It took 10 games, but the 10th-ranked Huskies finally lost, falling Wednesday night in Hartford to Stanford, 53-51. It was a tale of two halts as UConn dominated the first 20 minutes and led by as much as 13 points before the Cardinal began chipping away at the lead.
Then, in the closing seconds and the Huskies trailing by two, Shabazz Napier had the ball in this hands with a chance to win it ... and he passed it to Omar Calhoun for a long-range three that had little chance of going in. It was the rare occurrence to see Napier and UConn falter with the game on the line, but this could also been one of those games the team looks back on in several months as a wakeup call. For now, the loss just hurts.
"We didn't have the toughness to win this game tonight," coach Kevin Ollie said, "mentally or physically. … Once they smelled they could play with us, they took it to us."
For an idea of just how different things were in the second half, UConn made just 5-of-31 shots, and didn't make a single three in 12 attempts. By contrast, they converted 6-of-10 looks from three in the first half. The struggles from downtown extended to the usually capable Napier, something Ollie mentioned after the game.
"I wanted Shabazz to attack the basket," the coach said, "we live with that because he has put us on his back a lot. But he settled for those long threes and they weren't going in, so you have to make adjustments. We didn't make that game-winning adjustment tonight."

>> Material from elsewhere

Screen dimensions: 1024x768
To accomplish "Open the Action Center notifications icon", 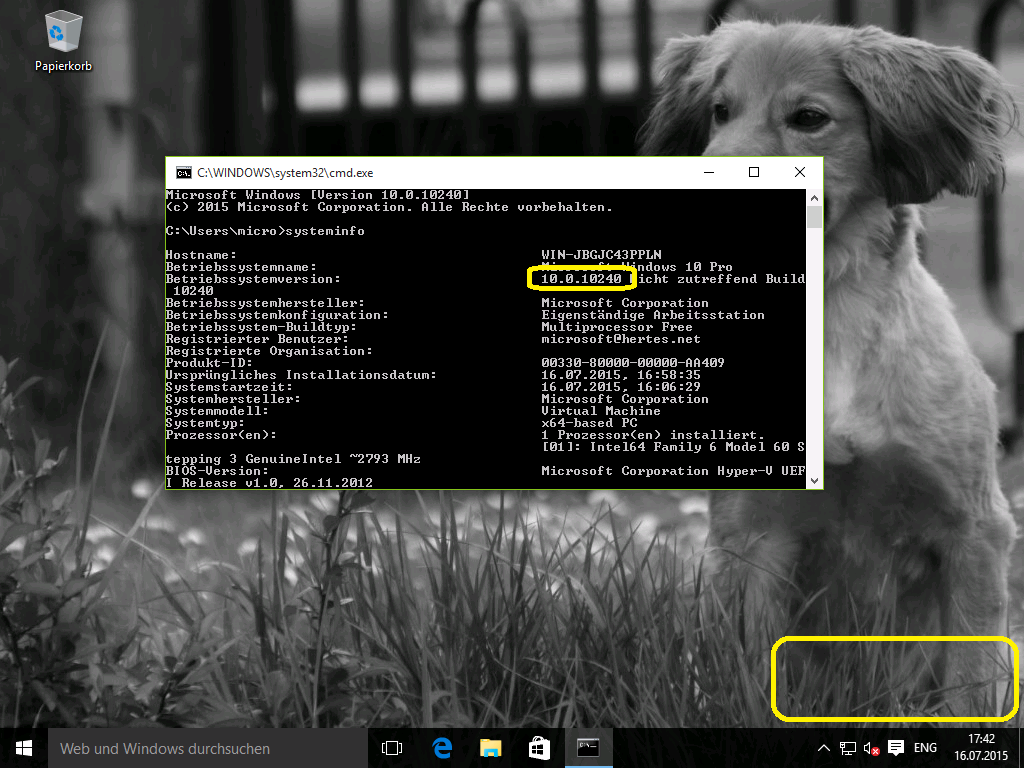I will coord(896,748).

Part of that adjustment was to Stanford's zone defense, which proved a nuance for long stretches. And the Huskies' inability to hit from the perimeter gave the Cardinal no reason to come out of their zone, either.
"Just a tough shooting night," Ollie conceded. "I can't even blame it on the layoff. We came out, we played well, had a 10-point lead at halftime. Came back in the first three minutes and pushed it up to 13 and then, like we've been doing, we play in spurts and we let the team back in. Once they smelled that they can play with us, they took it to us. ...

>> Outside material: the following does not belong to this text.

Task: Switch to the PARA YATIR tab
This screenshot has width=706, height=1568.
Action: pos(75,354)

"It wasn't hard at all (to recognize that Stanford was going to play zone defense)," the coach continued. "We missed shots. We had open shots. And then we took some ill-advised threes....It was a simple zone. ... It was all settle for jump shots. When that happens, you start missing them, start pressing a little bit, and that's what happened. "
Stanford, meanwhile, came to the XL Center unranked and looked out of sorts for the early part of the game, but got it together well enough down the stretch for a big road win against a good opponent. Chasson Randle scored 22 points to lead all scorers while DeAndre Daniels had a team-high 15 points for UConn.

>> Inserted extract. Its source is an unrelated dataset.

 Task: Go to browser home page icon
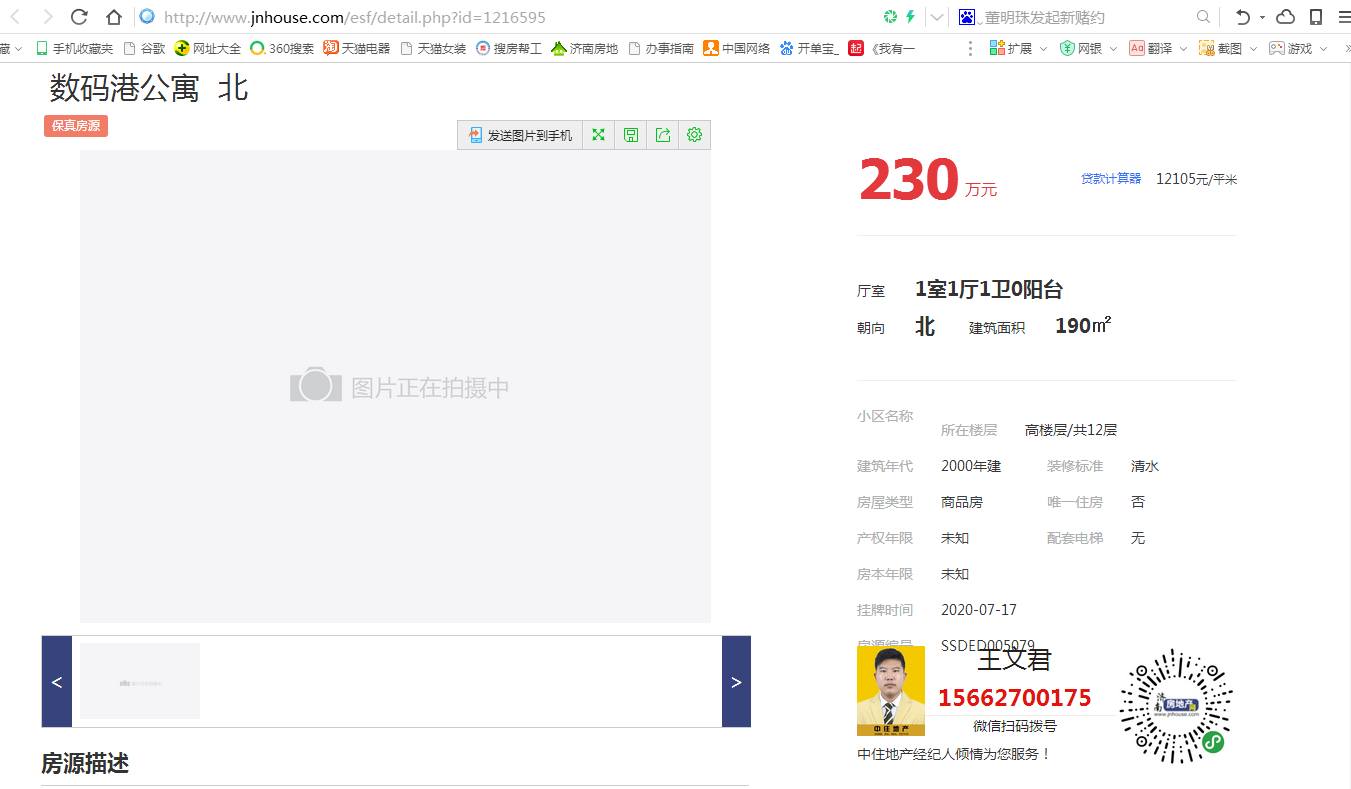(114, 17)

Napier echoed much of what his coach said and then took blame for his performance down the stretch.
"In the second half we just had a terrible shooting display," the senior guard said. "We didn't get it done in the second half and it kind of came down to the wire. I wasn't able to knock down a shot. None of us were actually able to knock down a shot.
"I'm kind of upset the way I played in the second half, the way I ran my team in the second half. I really felt like this was going to be a good win for us, and I didn't come through. All I can do is learn from it, not put too much blame on myself like I usually do, and just take it and understand what I could have done better and move along."